Dr Osei said the Hospital embarked on a decongestion exercise early this year, dubbed: “Operation 600” which sent 600 cured patients back to their families at the expense of the facility.

He said with an in-patient population of more than 1,000, the medical employees were increasingly being over-worked due to the huge deficit in numbers.

“According to the International Labour Organisation, the nurses/patient ratio should be 1:4; however the ratio in this hospital stands at 1:40.”

He said the inability of the Hospital to accommodate doctors and give them better conditions of service had compelled young doctors to shy away from psychiatry.

He expressed appreciation to individuals, groups and organisations for donating various items to the patients.

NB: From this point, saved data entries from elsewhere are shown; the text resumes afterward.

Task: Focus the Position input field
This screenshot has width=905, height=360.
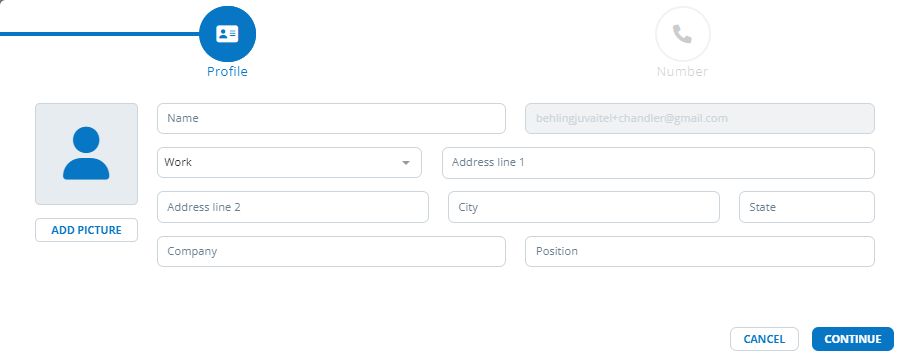Action: tap(700, 252)
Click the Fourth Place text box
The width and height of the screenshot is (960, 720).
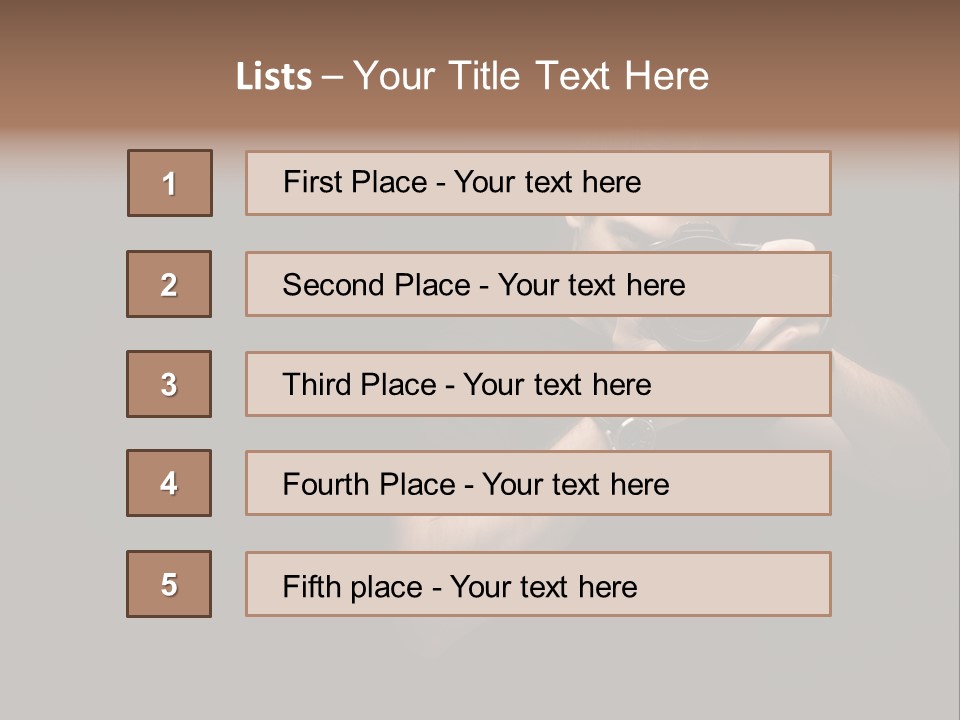coord(538,484)
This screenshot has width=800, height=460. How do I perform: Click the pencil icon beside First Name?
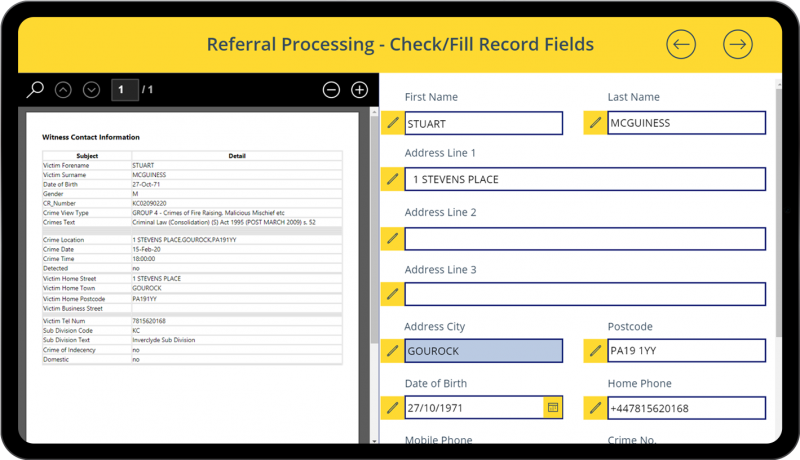(x=392, y=123)
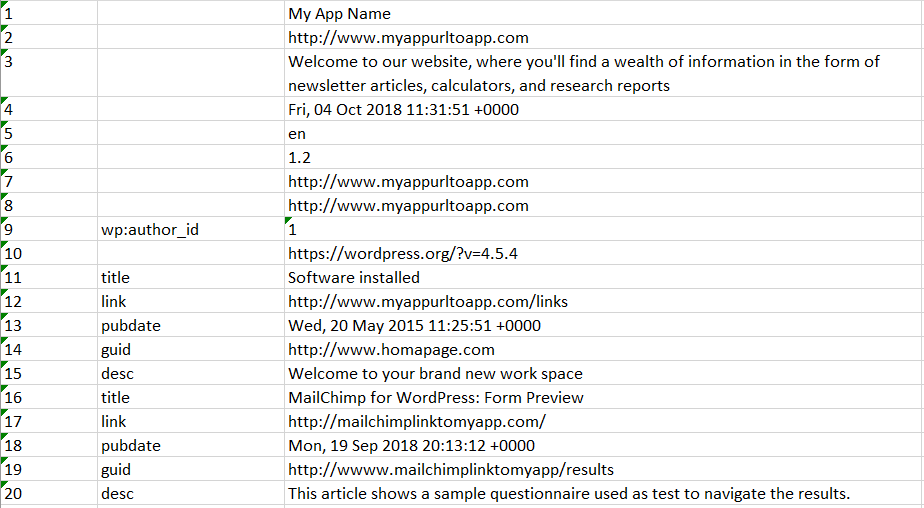
Task: Select the "My App Name" cell
Action: [340, 14]
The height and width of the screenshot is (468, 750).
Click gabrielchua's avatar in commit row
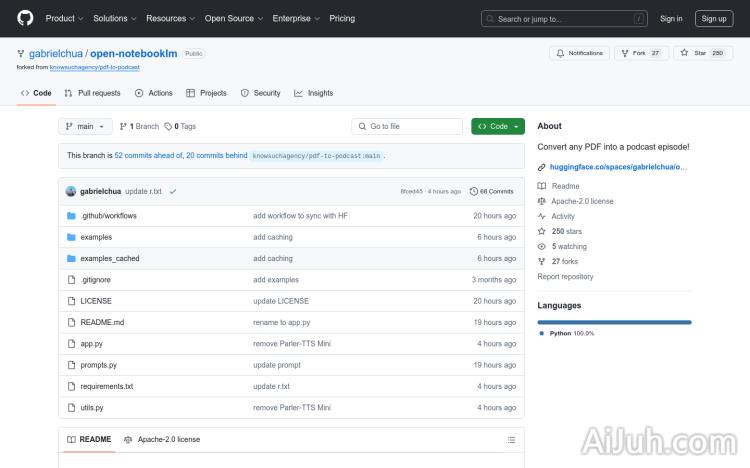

Ms Ayittey said following the passage of the Mental Health Act, government will soon establish the Mental Health Board to commence with the implementation of issues stipulated in the Act.

She said works will soon start on the expansion of Pantang Hospital to make it a referral hospital and convert APH into an out-patient department to help in the decongestion of mental hospitals across the country.

“This would also enable us to get enough space for playing grounds and resting places for patients,” she explained.

Ms Ayittey appealed to the public not to stigmatise people suffering from mental illness.